What Type RV To Purchase
If you’re new to the RV world, knowing the differences in campers, pull behinds, fifth wheels and motor homes can be a bit confusing. This article will help you understand the differences of each and help you choose the right coach for your family.
The most common trailer is the Travel Trailer. These are known as bumper pull trailers. They hook to a hitch located at the bumper level of the vehicle. Travel trailers typically range in size from 14’ up to 33’ in length. Most are towable with a regular half ton truck.
The typical travel trailer is great for weekend camping, or vacations. Available in aluminum sided trailers or fiberglass sided trailers.

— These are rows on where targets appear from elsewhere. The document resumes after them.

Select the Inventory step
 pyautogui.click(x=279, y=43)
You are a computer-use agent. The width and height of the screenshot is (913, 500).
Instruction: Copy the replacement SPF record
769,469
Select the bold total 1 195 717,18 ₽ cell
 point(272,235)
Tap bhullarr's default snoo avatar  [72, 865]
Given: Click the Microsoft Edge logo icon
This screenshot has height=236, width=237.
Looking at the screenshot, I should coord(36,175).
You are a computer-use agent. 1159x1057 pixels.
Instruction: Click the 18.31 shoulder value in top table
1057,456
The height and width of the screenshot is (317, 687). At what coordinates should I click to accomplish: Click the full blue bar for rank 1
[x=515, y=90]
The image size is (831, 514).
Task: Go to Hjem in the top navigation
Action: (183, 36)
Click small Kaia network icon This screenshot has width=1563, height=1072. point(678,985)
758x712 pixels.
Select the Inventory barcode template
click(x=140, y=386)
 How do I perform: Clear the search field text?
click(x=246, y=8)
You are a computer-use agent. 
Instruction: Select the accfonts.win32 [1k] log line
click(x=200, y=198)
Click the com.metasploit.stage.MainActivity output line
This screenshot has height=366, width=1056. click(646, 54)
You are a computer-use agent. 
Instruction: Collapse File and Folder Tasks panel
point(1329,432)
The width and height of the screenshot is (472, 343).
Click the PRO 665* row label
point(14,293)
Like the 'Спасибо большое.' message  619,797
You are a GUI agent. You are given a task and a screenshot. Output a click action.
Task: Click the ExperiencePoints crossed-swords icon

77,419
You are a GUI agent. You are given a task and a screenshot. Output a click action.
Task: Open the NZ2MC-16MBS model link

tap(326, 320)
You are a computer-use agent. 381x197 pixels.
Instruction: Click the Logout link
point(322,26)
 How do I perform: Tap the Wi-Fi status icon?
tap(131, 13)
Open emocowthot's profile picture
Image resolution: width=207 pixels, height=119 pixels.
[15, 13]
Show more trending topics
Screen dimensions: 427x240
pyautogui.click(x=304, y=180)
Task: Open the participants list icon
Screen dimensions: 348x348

Another common trailer will be the Pop-up or tent style trailers. These trailers fold down into a small trailer that looks like a small rolling box. Light and easy to tow, with even smaller vehicles like Mini Vans, and in some cases medium sized cars.
Pop-ups are fun for weekend adventures; they offer a step up from camping in a tent. These trailers will have A/C units, toilets and small kitchens. When camping you still have a sense of the outdoors with a few creature comforts of home.
These are larger trailers and normally purchased for the full time RV’er. These trailers hook-up to a truck via a king pin or gooseneck style hitch. The hitch sits over the rear axle of a pickup.
This style RV comes in a great many styles. From a basic camper to a luxury coach, with such amenities as side-by-side refrigerators, faux fire place, ceiling fans, washer/dryer and leather furniture. They are truly a home away from home.
With lengths from mid twenty feet up to forty feet long, the fifth wheel can be decked out for extended use. Traveling the country for months at a time, fifth wheel trailers are for the seasoned RV family. You will need a three quarter ton truck to tow most, however the half ton towable units are making their way into the marketplace in a big way.
The Motorhome approach to RV’ing is hugely popular. These are coaches built on van or truck frames.
- Class C – Built around a van chassis
- Class B – Built around medium truck frame
- Class A – Built around large truck frame such as frieght-liner and Mac truck
Most of these larger class A coaches are called diesel pushers because the engine is in the back of the coach.
People love motor homes for the fact that while driving you have many of the amenities available to the passengers. You can stop for a break, take a nap in your own bed, get take a shower make coffee and get back on the road without ever leaving the coach. This is possible because of an onboard diesel generator that provides full power to the coach even while in operation.
It allows families to interact in a comfortable setting. Great for long trips!
Each style of RV has advantages and disadvantages. When you venture out to look at RV’s consider a few things:
- How many times a year will you need a coach?
- Camping or actually full time RV’ing?
- Where you travel to may have restrictions on size of coach. Many National and State Parks have length restrictions. Do some research before you buy.
- What type of vehicle do you have to tow with?
With a little research you can find the right RV for your family. It’s fun and easy! With lots of great choices take your time, the right trailer, or motor home is awaiting to help build family memories.